3) Subselect all entities that paid taxes 1M-2M EUR. Make a separate data file for yourself. Fill in missing values - to avoid division by zero, make all empty slots or zeroes for example into 0.1 (close enough to 0). Cluster these companies using some clustering algorithm (try varying distance measures).
4) Study the general concept of the Principal Component Analysis (PCA). E.g. videos - ; ; or some other tutorials, textbooks, wikipedia. State briefly in 4-5 sentences what PCA does, and identify some PCA plot where underlying data set had at least 4-5 dimensions (google search, cite the source).
5) Use the same selection of data as from Task 3. Now visualise these data using the PCA plot. Make PCA plots for PC1-PC2; PC1-PC3; PC2-PC3. Look up a few specific companies in that plot; Try to compare to the clustering performed in Task 3. Where do some of these clusters "lie" on the PCA plot.

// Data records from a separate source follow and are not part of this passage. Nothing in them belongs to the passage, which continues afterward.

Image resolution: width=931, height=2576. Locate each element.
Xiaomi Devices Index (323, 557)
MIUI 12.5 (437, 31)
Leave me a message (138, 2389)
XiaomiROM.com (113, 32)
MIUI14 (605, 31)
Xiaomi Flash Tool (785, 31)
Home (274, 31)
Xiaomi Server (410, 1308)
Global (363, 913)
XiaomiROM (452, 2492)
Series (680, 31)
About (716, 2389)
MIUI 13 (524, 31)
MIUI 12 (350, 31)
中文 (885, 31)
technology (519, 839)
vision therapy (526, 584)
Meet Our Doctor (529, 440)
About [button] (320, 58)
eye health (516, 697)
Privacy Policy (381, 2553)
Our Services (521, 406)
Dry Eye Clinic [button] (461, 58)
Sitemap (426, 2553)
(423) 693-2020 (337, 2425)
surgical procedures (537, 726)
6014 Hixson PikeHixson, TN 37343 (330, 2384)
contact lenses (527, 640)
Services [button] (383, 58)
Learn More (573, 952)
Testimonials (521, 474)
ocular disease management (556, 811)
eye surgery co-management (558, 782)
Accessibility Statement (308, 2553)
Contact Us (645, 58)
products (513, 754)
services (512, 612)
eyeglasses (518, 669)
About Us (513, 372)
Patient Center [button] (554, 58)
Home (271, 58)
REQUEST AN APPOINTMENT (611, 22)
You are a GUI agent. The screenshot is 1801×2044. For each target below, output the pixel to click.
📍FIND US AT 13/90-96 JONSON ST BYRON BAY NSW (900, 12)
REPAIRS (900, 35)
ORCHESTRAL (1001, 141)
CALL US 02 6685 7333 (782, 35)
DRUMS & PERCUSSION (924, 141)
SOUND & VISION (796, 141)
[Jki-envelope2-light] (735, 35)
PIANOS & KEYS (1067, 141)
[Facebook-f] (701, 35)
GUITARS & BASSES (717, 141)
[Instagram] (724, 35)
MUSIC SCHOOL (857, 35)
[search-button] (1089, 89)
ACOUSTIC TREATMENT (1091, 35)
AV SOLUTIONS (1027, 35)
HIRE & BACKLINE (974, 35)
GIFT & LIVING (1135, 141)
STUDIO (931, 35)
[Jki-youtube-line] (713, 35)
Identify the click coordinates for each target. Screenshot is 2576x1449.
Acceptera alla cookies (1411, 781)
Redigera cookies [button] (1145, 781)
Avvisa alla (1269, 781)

6) (Bonus 1p) Make some other subselection of data, and apply PCA on that as well - e.g. some large companies from different industries - are industries somewhat different by PCA? Make a compelling story about some county and different companies; or different industries/companies. You may also need to increase the "weight" of nr of employed individuals - perhaps normalise first each column?
7) (Bonus 1p) Finalise your actual project plan - with your team mates. Make sure to have it described in the presentation file of https://drive.google.com/drive/folders/0B5TbAaWYr3OgR2FyVnlIVjBoVDA - please also add there somemore details on data; visualisation idea/sketch; the methods to be used. One image tells more than thousand words - add some illustrations. If you need, use two slides in the slide-deck. For project team it is ok to share the same description in your HW submissions. Just make sure to add all team-mates names as well.